In the USA, Bettelheim he worked with the Progressive Education Association at the University of Chicago, from 1939 to 1941, and then he was associate professor of psychology at Rockford College in Illinois, from 1942 to 1944. Subsequently he became principal of the University of Chicago’s Sonia Shankman Orthogenic School, an institution for children with severe emotional disorders. His internment in concentration camps led him to write Individual and Mass Behavior in Extreme Situations, published in the Journal of Abnormal and Social Psychology (Oct. 1943). The article, studying reactions of inmates to life in the concentration camps, was made required reading for U.S. military government officials stationed in Europe. From 1944 to 1947, he was assistant professor of educational psychology at the University of Chicago, from 1947 associate professor and he became a full professor in 1952.
Bettelheim became a world authority in the treatment of severely emotionally disturbed children. He has written prolifically on the subject. In 1950, together with Morris Janowitz, he published Dynamics of Prejudice. His major works include Love is Not Enough (1950); Truants from Life (1955); In The Informed Heart (N.Y., 1960). Bettelheim expanded and modified significantly his psychological observations on the behavior of concentration camps inmates from a psychoanalytic point of view. He judged the Jewish masses who did not revolt against the Nazi terror. In 1967 he published The Empty Fortress and in 1969 The Children of The Dream, an analysis of the rearing of kibbutz children in Israel.
In 1963 he was distinguished for his service as professor of education, and as professor of psychology and psychiatry.

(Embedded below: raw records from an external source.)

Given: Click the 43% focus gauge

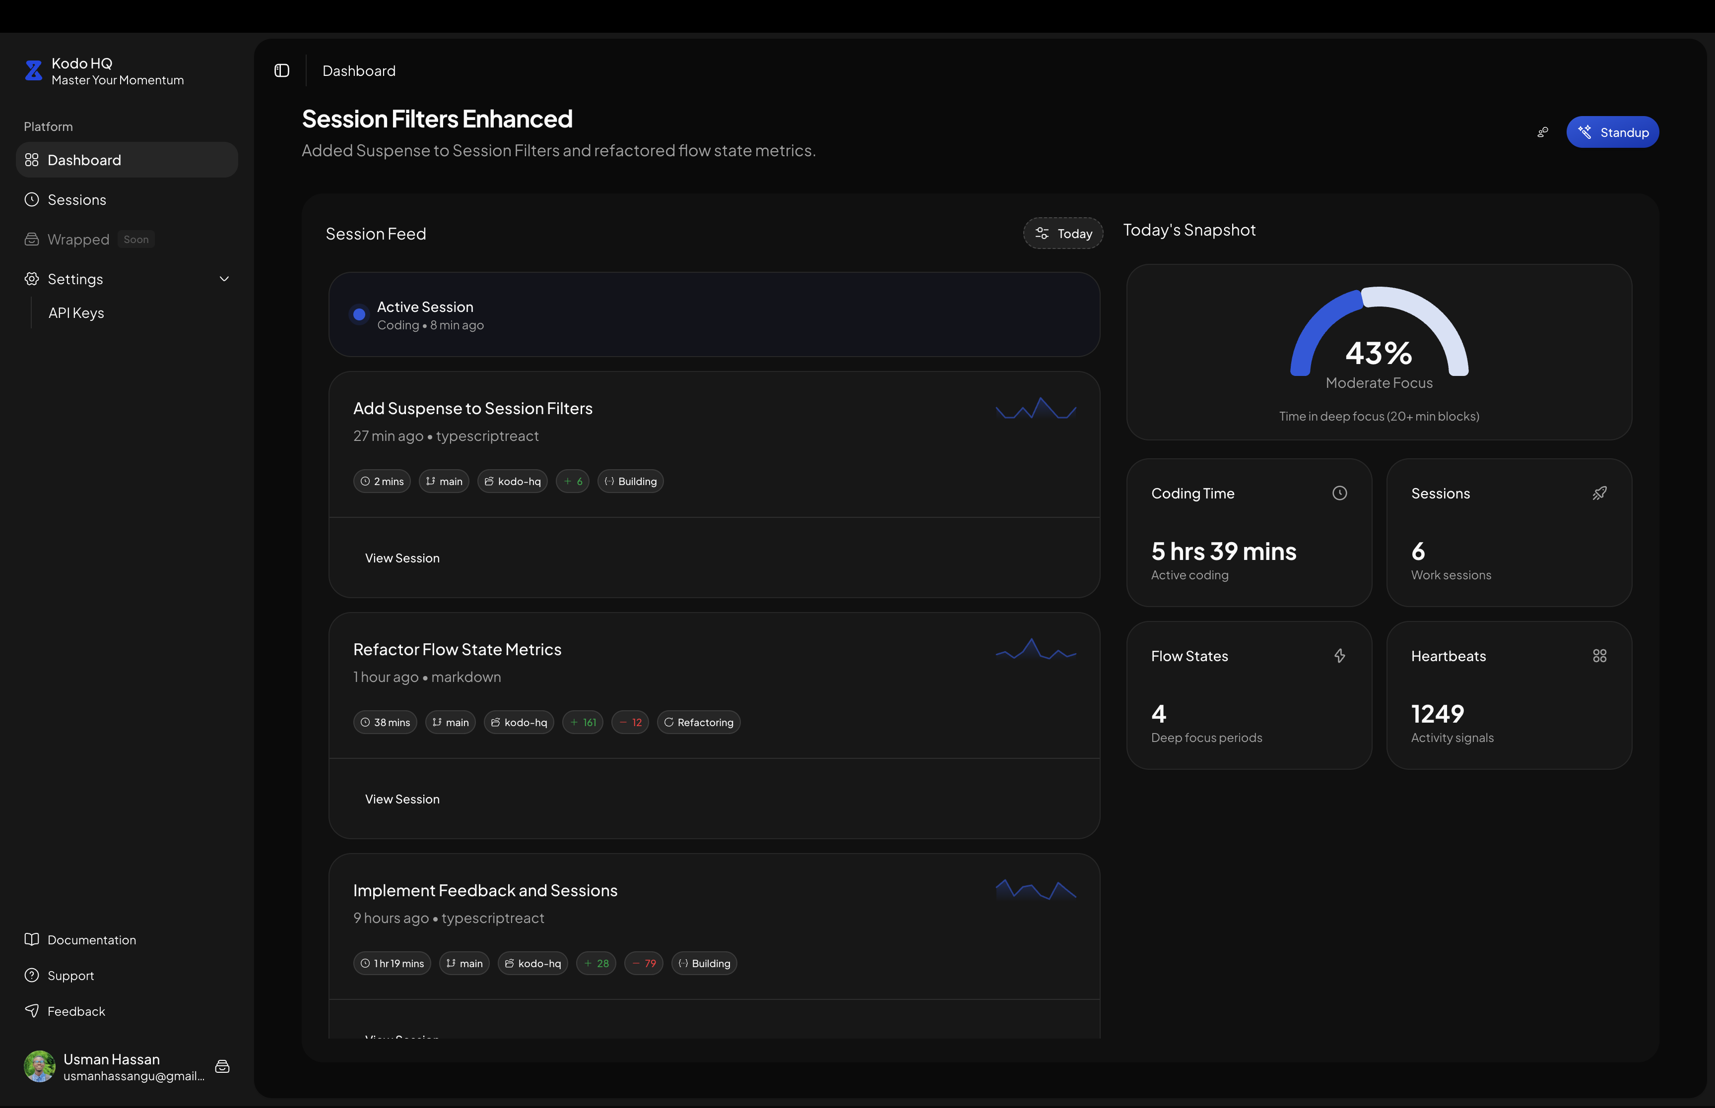Looking at the screenshot, I should tap(1378, 338).
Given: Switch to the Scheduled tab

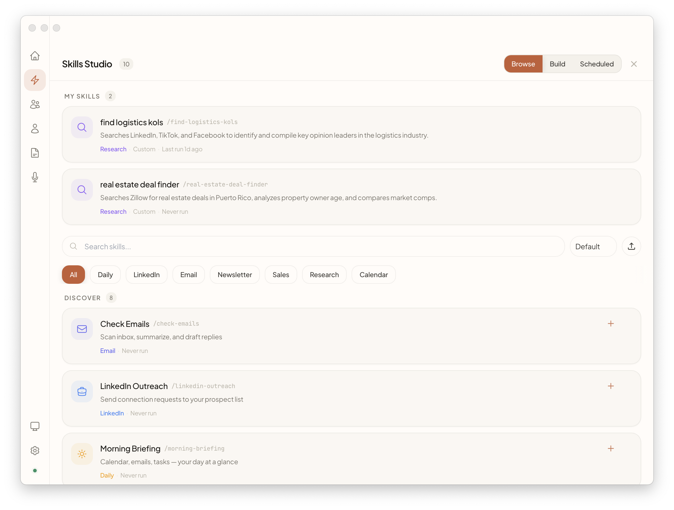Looking at the screenshot, I should coord(596,64).
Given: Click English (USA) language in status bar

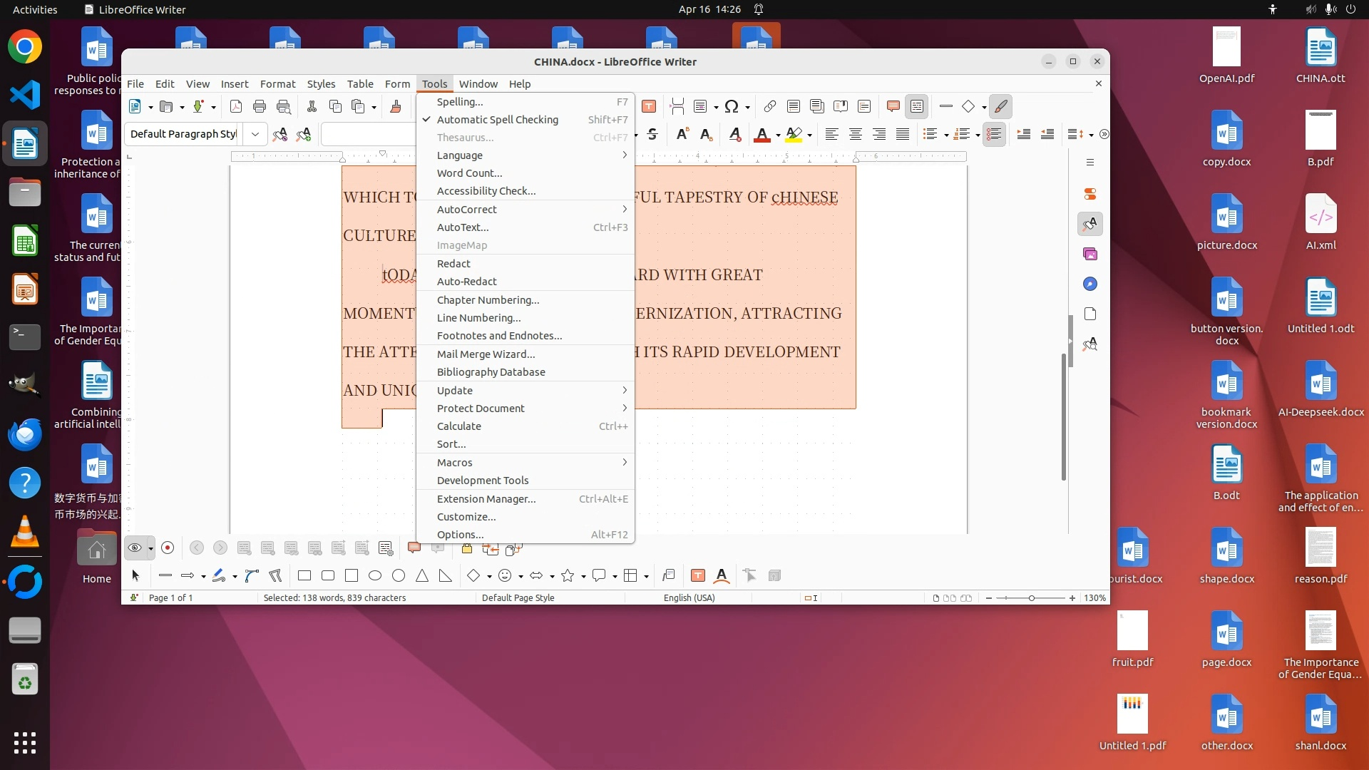Looking at the screenshot, I should [689, 598].
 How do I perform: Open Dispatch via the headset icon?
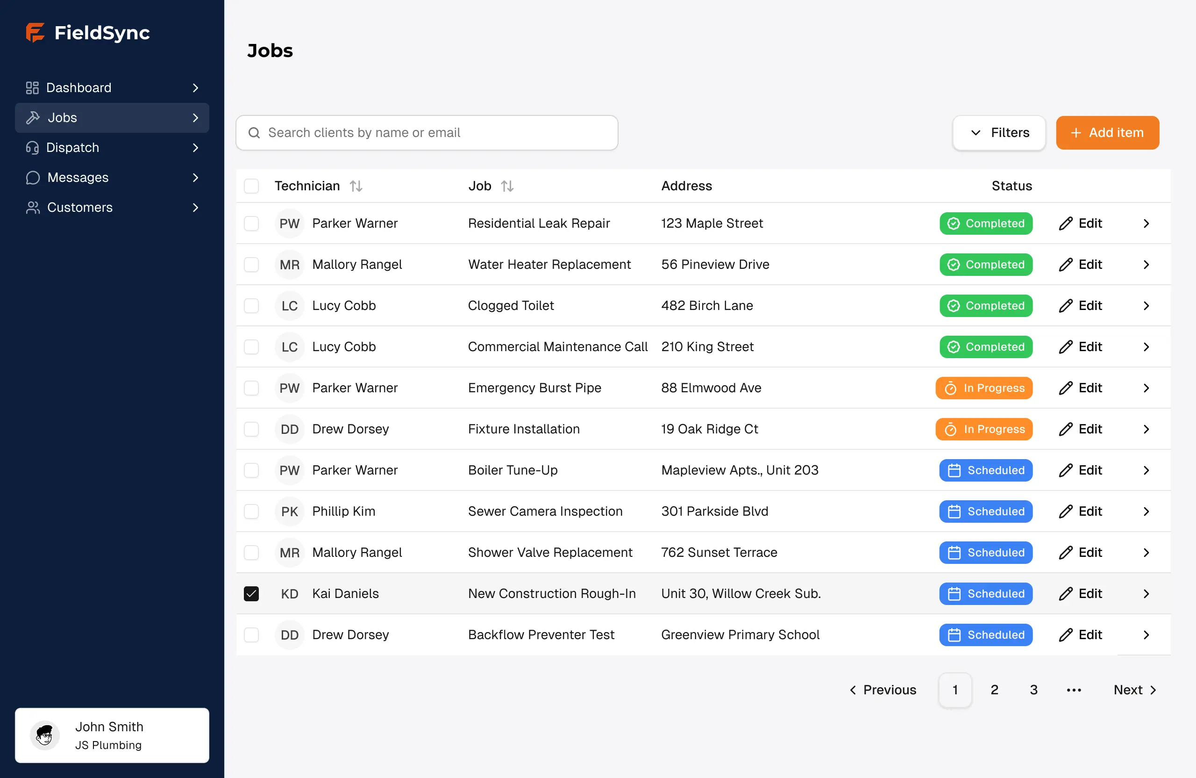(32, 147)
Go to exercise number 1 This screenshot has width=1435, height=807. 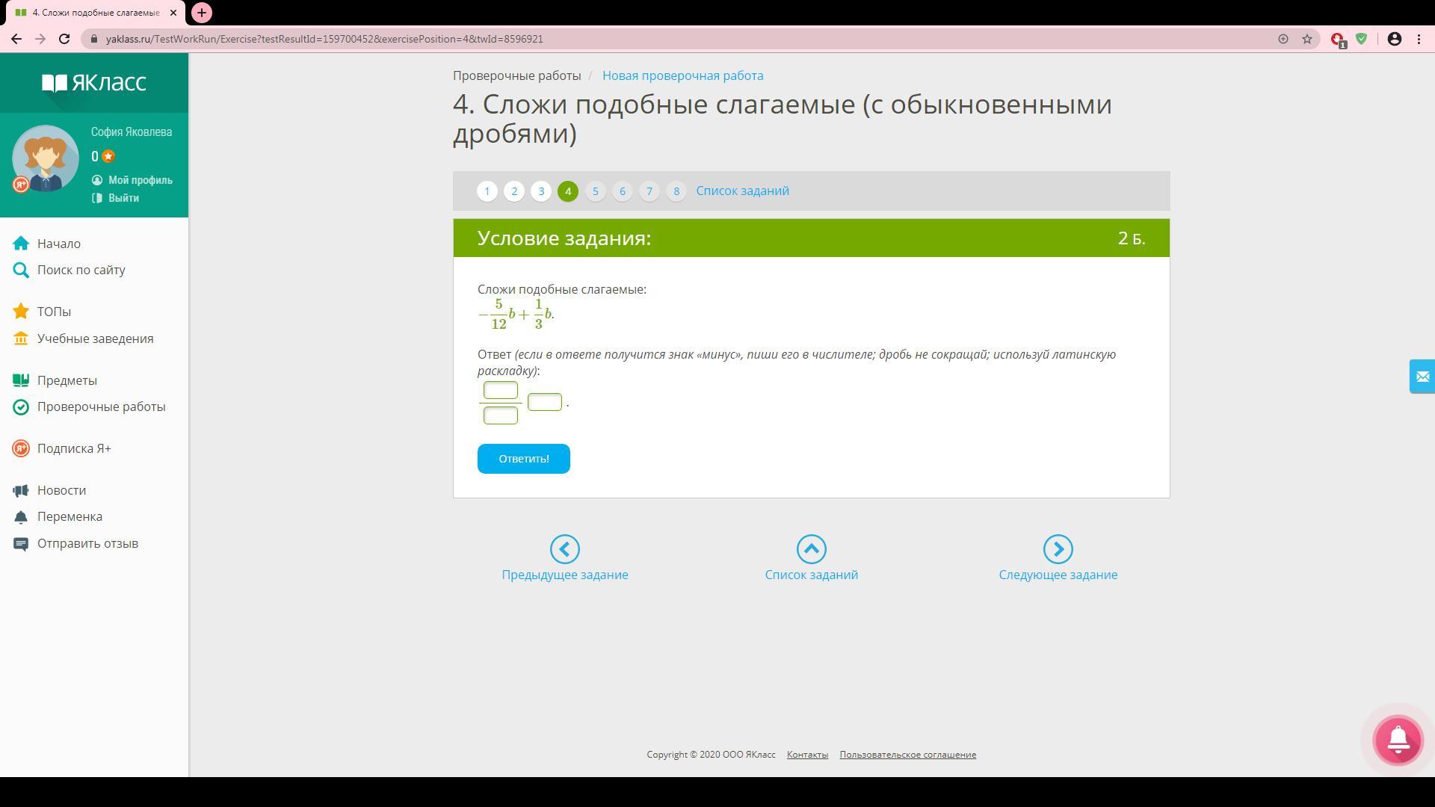487,191
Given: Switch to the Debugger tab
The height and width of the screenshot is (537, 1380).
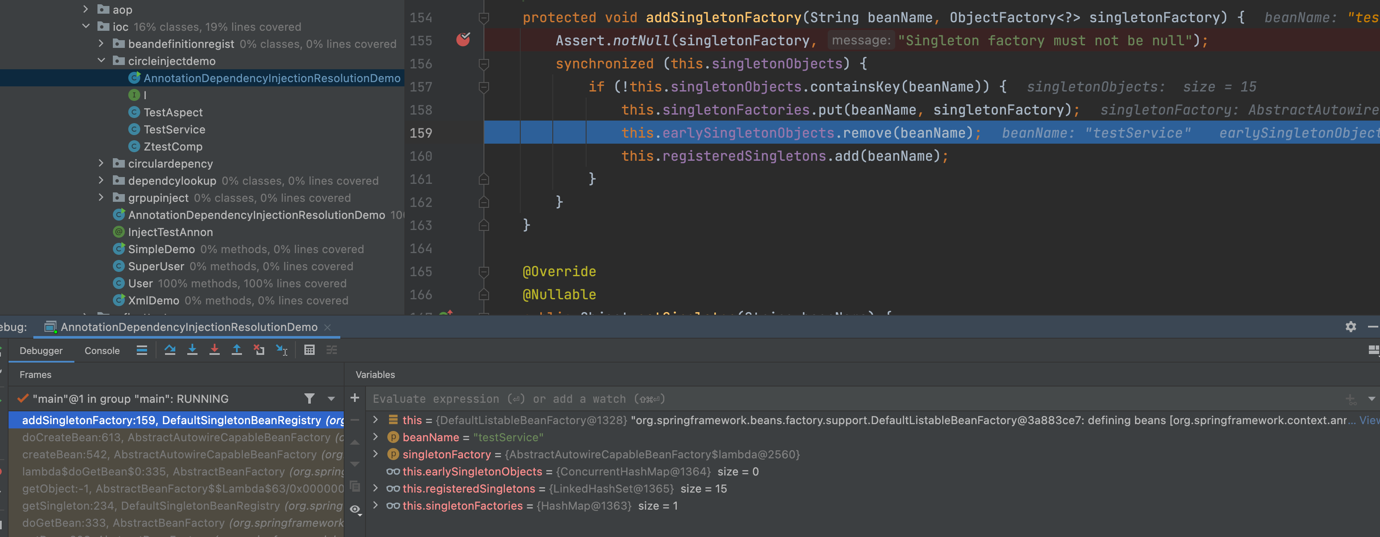Looking at the screenshot, I should coord(41,350).
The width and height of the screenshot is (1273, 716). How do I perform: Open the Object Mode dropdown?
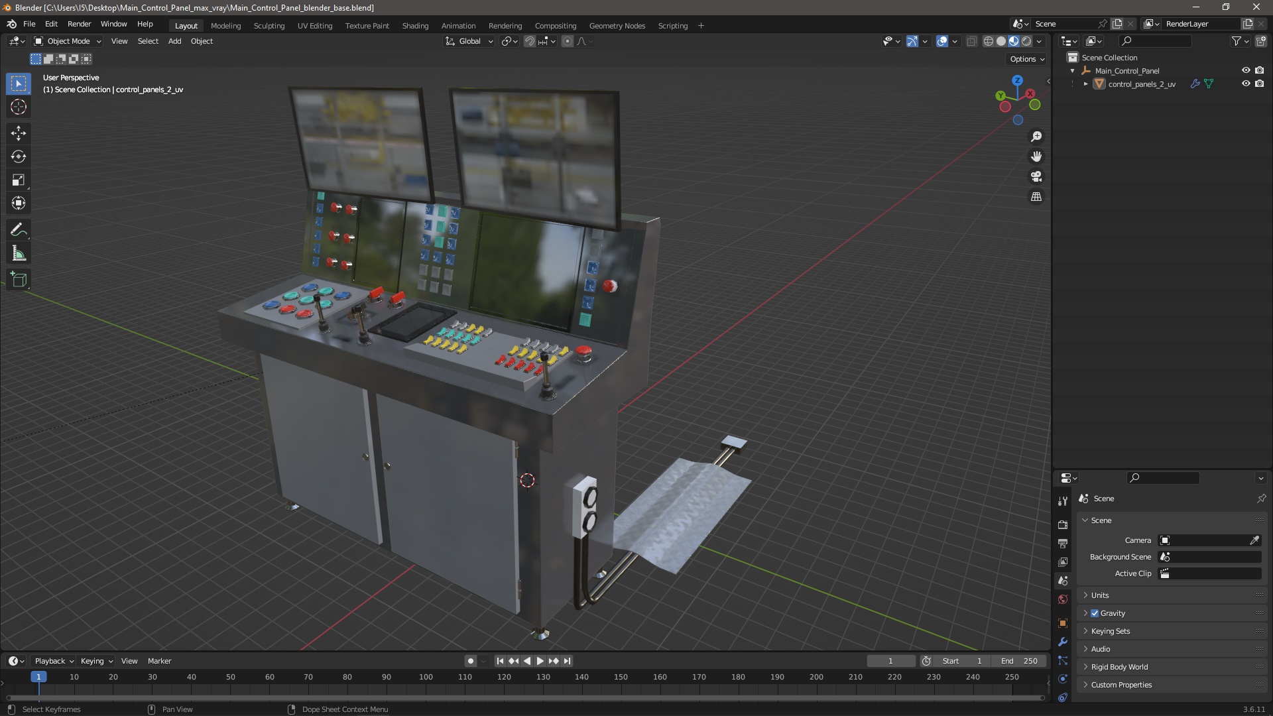point(68,41)
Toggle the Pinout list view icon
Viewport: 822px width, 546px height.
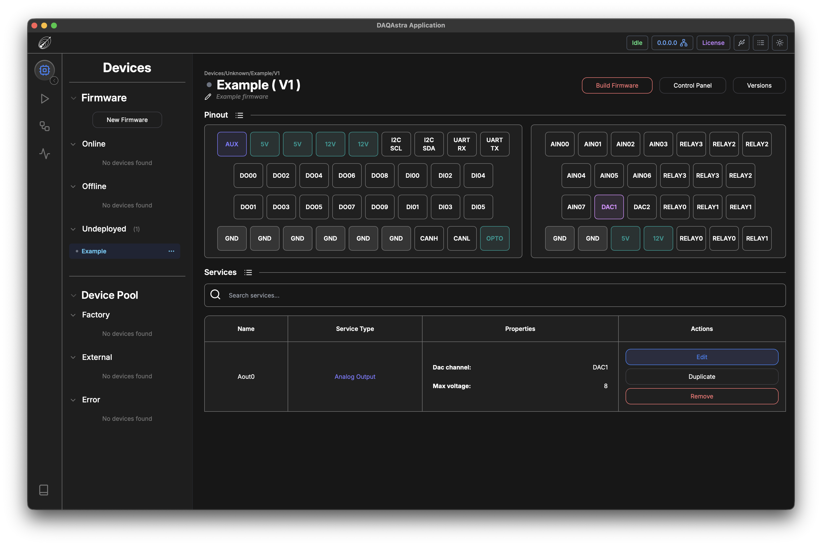[239, 115]
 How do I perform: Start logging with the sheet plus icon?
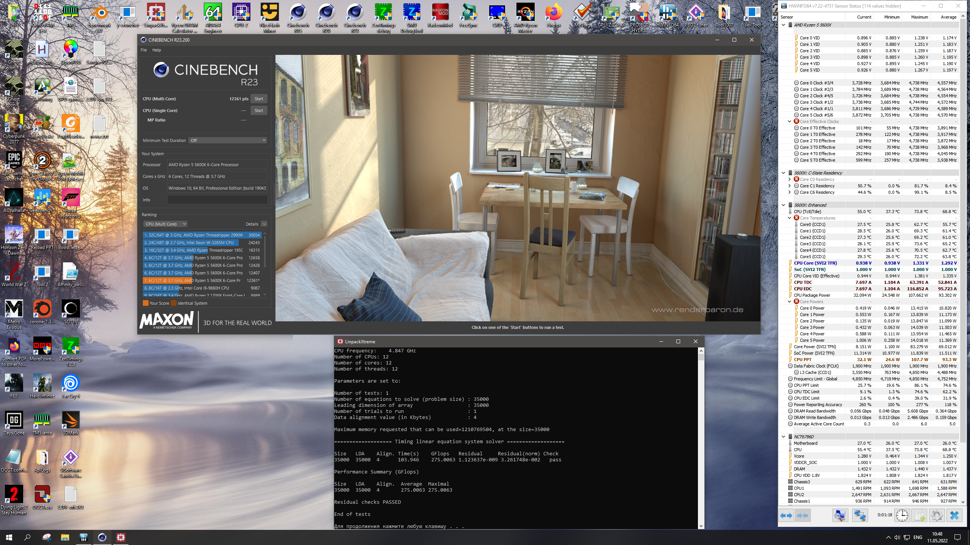tap(920, 515)
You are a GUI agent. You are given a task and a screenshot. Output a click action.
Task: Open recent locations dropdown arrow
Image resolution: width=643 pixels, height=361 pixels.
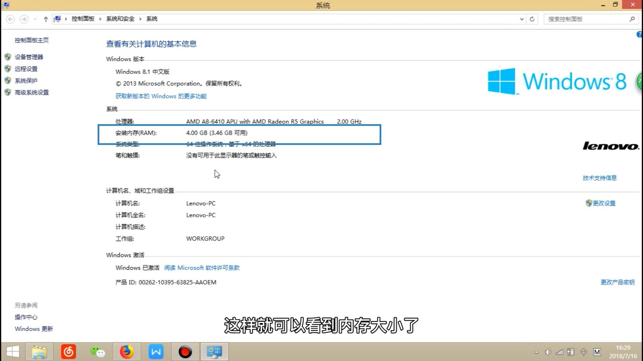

Bettelheim was Fellow at the Center for Advanced Study in the Behavioral Sciences (1971-1972); American Psychologists Association, and American Orthopsychiatric Association. He was a member of Chicago Psychiatrist Society, American Philosophers Society, and Chicago Council on Child Psychology.
Bettelheim received a Honorary D.H.L. (Docteur of Hebrew Letters) from Cornell University, and the National Book Critics Award for The Uses of Enchantment and The Meaning and Importance of Fairy Tales (N.Y. 1976).